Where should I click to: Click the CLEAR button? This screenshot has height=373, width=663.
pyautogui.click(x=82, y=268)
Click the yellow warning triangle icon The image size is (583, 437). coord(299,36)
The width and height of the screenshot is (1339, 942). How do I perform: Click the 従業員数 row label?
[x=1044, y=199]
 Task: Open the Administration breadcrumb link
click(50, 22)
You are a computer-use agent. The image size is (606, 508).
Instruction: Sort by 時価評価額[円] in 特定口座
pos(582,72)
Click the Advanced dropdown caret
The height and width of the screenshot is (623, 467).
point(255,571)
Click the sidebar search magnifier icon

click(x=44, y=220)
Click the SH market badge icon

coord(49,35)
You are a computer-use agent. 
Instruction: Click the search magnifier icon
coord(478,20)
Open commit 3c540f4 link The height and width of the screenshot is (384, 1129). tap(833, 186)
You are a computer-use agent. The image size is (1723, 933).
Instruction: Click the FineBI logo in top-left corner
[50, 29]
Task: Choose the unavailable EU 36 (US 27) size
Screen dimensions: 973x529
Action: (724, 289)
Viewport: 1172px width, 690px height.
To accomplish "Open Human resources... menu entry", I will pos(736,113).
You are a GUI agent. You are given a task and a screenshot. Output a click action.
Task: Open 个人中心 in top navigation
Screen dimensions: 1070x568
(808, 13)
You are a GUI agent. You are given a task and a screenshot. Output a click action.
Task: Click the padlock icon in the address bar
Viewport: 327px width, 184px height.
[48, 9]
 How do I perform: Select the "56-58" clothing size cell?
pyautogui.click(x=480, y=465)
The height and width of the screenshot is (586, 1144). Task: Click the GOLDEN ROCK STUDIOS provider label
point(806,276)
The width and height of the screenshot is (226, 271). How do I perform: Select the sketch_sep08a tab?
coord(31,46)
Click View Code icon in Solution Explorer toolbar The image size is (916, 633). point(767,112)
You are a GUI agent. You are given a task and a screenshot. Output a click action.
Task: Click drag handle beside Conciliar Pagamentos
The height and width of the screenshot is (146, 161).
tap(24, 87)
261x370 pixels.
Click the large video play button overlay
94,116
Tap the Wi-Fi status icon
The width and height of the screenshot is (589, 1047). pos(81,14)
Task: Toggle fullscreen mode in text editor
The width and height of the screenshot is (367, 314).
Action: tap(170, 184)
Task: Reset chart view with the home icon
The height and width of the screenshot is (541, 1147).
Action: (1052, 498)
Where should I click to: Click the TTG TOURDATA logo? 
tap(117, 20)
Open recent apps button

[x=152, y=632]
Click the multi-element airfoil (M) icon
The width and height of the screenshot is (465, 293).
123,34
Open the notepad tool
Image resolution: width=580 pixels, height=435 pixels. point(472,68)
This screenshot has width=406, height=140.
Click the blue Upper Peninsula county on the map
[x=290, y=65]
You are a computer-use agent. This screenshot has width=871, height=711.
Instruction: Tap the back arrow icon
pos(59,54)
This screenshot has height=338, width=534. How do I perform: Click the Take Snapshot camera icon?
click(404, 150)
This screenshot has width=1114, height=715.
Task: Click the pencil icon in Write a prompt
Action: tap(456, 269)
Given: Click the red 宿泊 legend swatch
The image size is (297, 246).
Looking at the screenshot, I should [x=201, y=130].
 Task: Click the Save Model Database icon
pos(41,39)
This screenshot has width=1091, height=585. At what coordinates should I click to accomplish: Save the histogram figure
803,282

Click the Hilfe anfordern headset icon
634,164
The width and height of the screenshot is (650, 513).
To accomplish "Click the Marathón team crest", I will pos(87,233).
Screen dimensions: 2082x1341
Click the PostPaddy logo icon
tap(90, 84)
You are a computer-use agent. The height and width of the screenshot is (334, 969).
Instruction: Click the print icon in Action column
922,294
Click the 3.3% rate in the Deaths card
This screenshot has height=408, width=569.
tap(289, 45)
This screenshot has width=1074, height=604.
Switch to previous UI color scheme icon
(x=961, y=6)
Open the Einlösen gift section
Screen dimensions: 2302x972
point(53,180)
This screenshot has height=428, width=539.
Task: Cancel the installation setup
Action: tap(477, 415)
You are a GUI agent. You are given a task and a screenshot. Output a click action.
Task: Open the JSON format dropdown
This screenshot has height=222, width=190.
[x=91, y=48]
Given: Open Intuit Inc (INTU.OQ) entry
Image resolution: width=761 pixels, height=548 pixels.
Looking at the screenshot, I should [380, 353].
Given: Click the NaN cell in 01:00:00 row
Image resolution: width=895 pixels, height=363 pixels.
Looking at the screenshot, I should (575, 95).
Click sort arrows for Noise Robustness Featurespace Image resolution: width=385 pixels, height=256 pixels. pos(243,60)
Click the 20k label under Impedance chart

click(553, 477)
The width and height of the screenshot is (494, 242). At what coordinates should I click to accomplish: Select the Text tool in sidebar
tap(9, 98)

> **CHALLENGE**
Copy the lines above verbatim.

> **ANSWER TO THIS PROBLEM**
Where should I click to: Click the CLEAR button? This screenshot has height=373, width=663.
pyautogui.click(x=82, y=268)
Click the yellow warning triangle icon The image size is (583, 437). coord(299,36)
The width and height of the screenshot is (1339, 942). How do I perform: Click the 従業員数 row label?
[x=1044, y=199]
 Task: Open the Administration breadcrumb link
click(50, 22)
You are a computer-use agent. The image size is (606, 508).
Instruction: Sort by 時価評価額[円] in 特定口座
pos(582,72)
Click the Advanced dropdown caret
The height and width of the screenshot is (623, 467).
point(255,571)
Click the sidebar search magnifier icon

click(x=44, y=220)
Click the SH market badge icon

coord(49,35)
You are a computer-use agent. 
Instruction: Click the search magnifier icon
coord(478,20)
Open commit 3c540f4 link The height and width of the screenshot is (384, 1129). tap(833, 186)
You are a computer-use agent. The image size is (1723, 933).
Instruction: Click the FineBI logo in top-left corner
[50, 29]
Task: Choose the unavailable EU 36 (US 27) size
Screen dimensions: 973x529
Action: (724, 289)
Viewport: 1172px width, 690px height.
To accomplish "Open Human resources... menu entry", I will pos(736,113).
You are a GUI agent. You are given a task and a screenshot. Output a click action.
Task: Open 个人中心 in top navigation
Screen dimensions: 1070x568
(808, 13)
You are a GUI agent. You are given a task and a screenshot. Output a click action.
Task: Click the padlock icon in the address bar
Viewport: 327px width, 184px height.
[48, 9]
 How do I perform: Select the "56-58" clothing size cell?
pyautogui.click(x=480, y=465)
The height and width of the screenshot is (586, 1144). Task: Click the GOLDEN ROCK STUDIOS provider label
point(806,276)
The width and height of the screenshot is (226, 271). How do I perform: Select the sketch_sep08a tab?
coord(31,46)
Click View Code icon in Solution Explorer toolbar The image size is (916, 633). point(767,112)
You are a GUI agent. You are given a task and a screenshot. Output a click action.
Task: Click drag handle beside Conciliar Pagamentos
The height and width of the screenshot is (146, 161).
tap(24, 87)
261x370 pixels.
Click the large video play button overlay
94,116
Tap the Wi-Fi status icon
The width and height of the screenshot is (589, 1047). pos(81,14)
Task: Toggle fullscreen mode in text editor
The width and height of the screenshot is (367, 314).
Action: tap(170, 184)
Task: Reset chart view with the home icon
The height and width of the screenshot is (541, 1147).
Action: (1052, 498)
Where should I click to: Click the TTG TOURDATA logo? 
tap(117, 20)
Open recent apps button

[x=152, y=632]
Click the multi-element airfoil (M) icon
The width and height of the screenshot is (465, 293).
123,34
Open the notepad tool
Image resolution: width=580 pixels, height=435 pixels. point(472,68)
This screenshot has width=406, height=140.
Click the blue Upper Peninsula county on the map
[x=290, y=65]
You are a computer-use agent. This screenshot has width=871, height=711.
Instruction: Tap the back arrow icon
pos(59,54)
This screenshot has height=338, width=534. How do I perform: Click the Take Snapshot camera icon?
click(404, 150)
This screenshot has width=1114, height=715.
Task: Click the pencil icon in Write a prompt
Action: tap(456, 269)
Given: Click the red 宿泊 legend swatch
The image size is (297, 246).
Looking at the screenshot, I should [x=201, y=130].
 Task: Click the Save Model Database icon
pos(41,39)
This screenshot has width=1091, height=585. At what coordinates should I click to accomplish: Save the histogram figure
803,282

Click the Hilfe anfordern headset icon
634,164
The width and height of the screenshot is (650, 513).
To accomplish "Click the Marathón team crest", I will pos(87,233).
Screen dimensions: 2082x1341
Click the PostPaddy logo icon
tap(90, 84)
You are a computer-use agent. The height and width of the screenshot is (334, 969).
Instruction: Click the print icon in Action column
922,294
Click the 3.3% rate in the Deaths card
This screenshot has height=408, width=569.
tap(289, 45)
This screenshot has width=1074, height=604.
Switch to previous UI color scheme icon
(x=961, y=6)
Open the Einlösen gift section
Screen dimensions: 2302x972
point(53,180)
This screenshot has height=428, width=539.
Task: Cancel the installation setup
Action: tap(477, 415)
You are a GUI agent. You are given a task and a screenshot. Output a click action.
Task: Open the JSON format dropdown
This screenshot has height=222, width=190.
[x=91, y=48]
Given: Open Intuit Inc (INTU.OQ) entry
Image resolution: width=761 pixels, height=548 pixels.
Looking at the screenshot, I should [380, 353].
Given: Click the NaN cell in 01:00:00 row
Image resolution: width=895 pixels, height=363 pixels.
Looking at the screenshot, I should (575, 95).
Click sort arrows for Noise Robustness Featurespace Image resolution: width=385 pixels, height=256 pixels. pos(243,60)
Click the 20k label under Impedance chart

click(553, 477)
The width and height of the screenshot is (494, 242). At what coordinates should I click to accomplish: Select the Text tool in sidebar
tap(9, 98)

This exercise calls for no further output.